Clerkenwell is not just one of London’s more attractive emerging areas, it is also home – not entirely coincidentally – to a good number of the better mid-price restaurants. So there’s clearly plenty of custom round here. If, however, a new concept doesn’t immediately click – witness the defunct Xich-lo, a few doors from the new Larder – you won’t get long to sort it out.
Larder is a much better concept than Xich-lo was, and we’d like it to succeed. The idea is that it’s an informal all-day bakery-cum-brasserie, where you can have anything from an open-sandwich lunch to a full meal. Nicely pitched for the informal Clerkenwell crowd, you might think. But even trendy, trainer-wearing lunchers have timetables, and they want their meal to run smoothly. Our service – in a restaurant that had been running for several weeks, and was at most a quarter full – just didn’t. It wasn’t awful, and it didn’t lack charm. But it wasn’t at all slick.
Could the food make the place special? If it’s good enough, the world will – well, may – beat a path to your door.

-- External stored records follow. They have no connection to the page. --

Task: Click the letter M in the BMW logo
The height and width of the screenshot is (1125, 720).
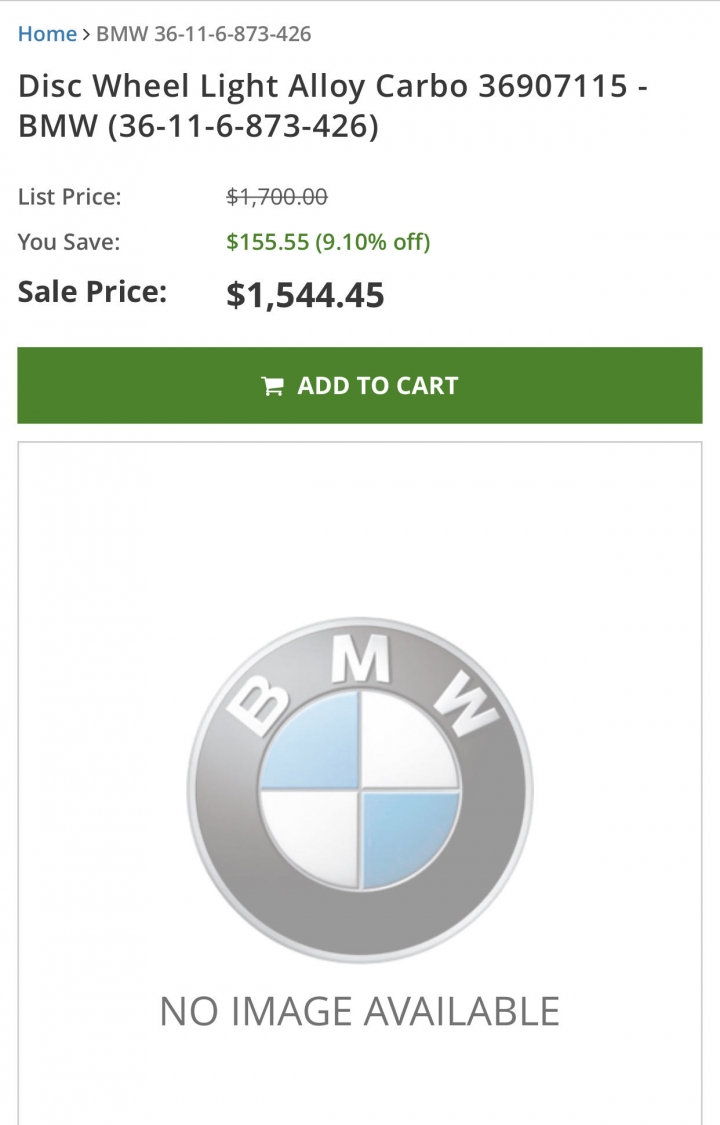Action: click(360, 660)
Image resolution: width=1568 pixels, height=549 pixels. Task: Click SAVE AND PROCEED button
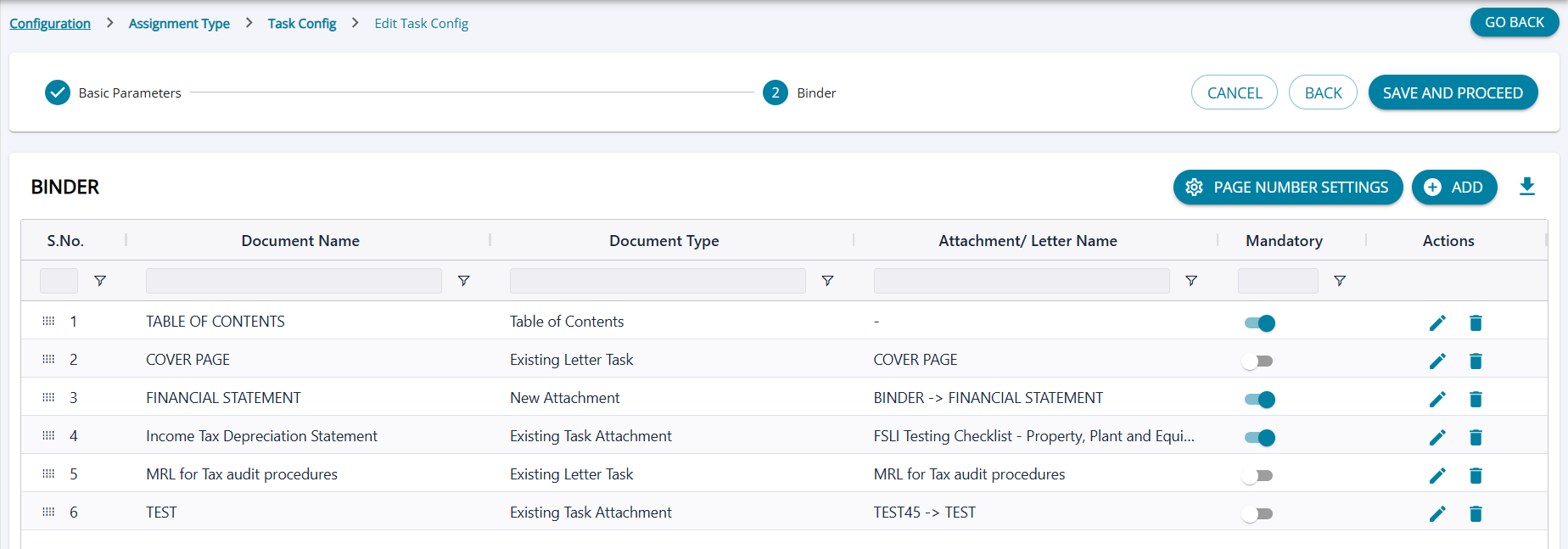[x=1453, y=92]
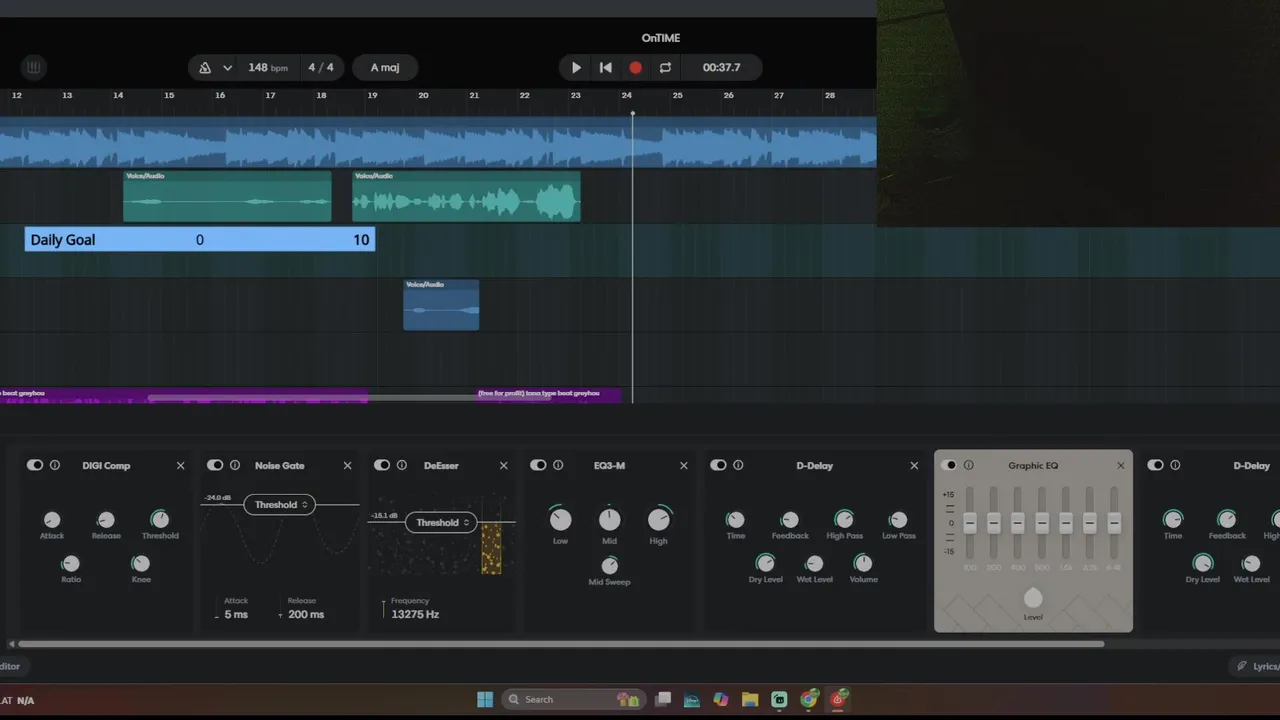Screen dimensions: 1280x720
Task: Expand the metronome dropdown arrow
Action: [x=227, y=68]
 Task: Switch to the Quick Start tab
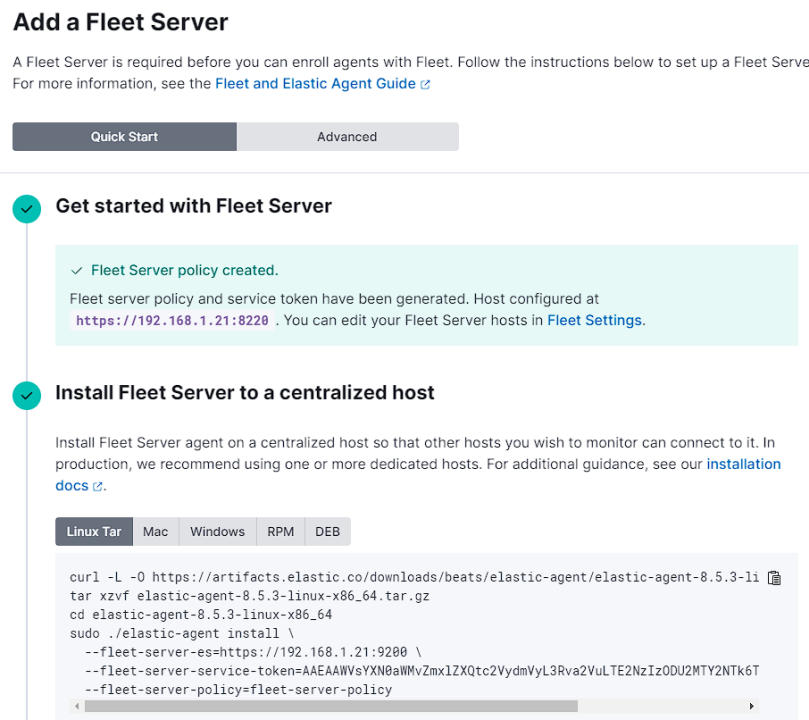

We did in fact have one ‘historic’ dish, a strawberry millefeuille, but everything else was pitched somewhere round ‘good’.
Perhaps ambience could tip the balance? The interior here is very rough-hewn and brown. On a smaller scale it could have seemed cosy and rustic. Or perhaps Scandinavian-arty. But the problem here is that the space is so large and so four-square you’d need to get half of Clerkenwell in here to get the feeling that the place was really buzzing.
And unless they get that service sorted out we’d guess that ain’t going to happen.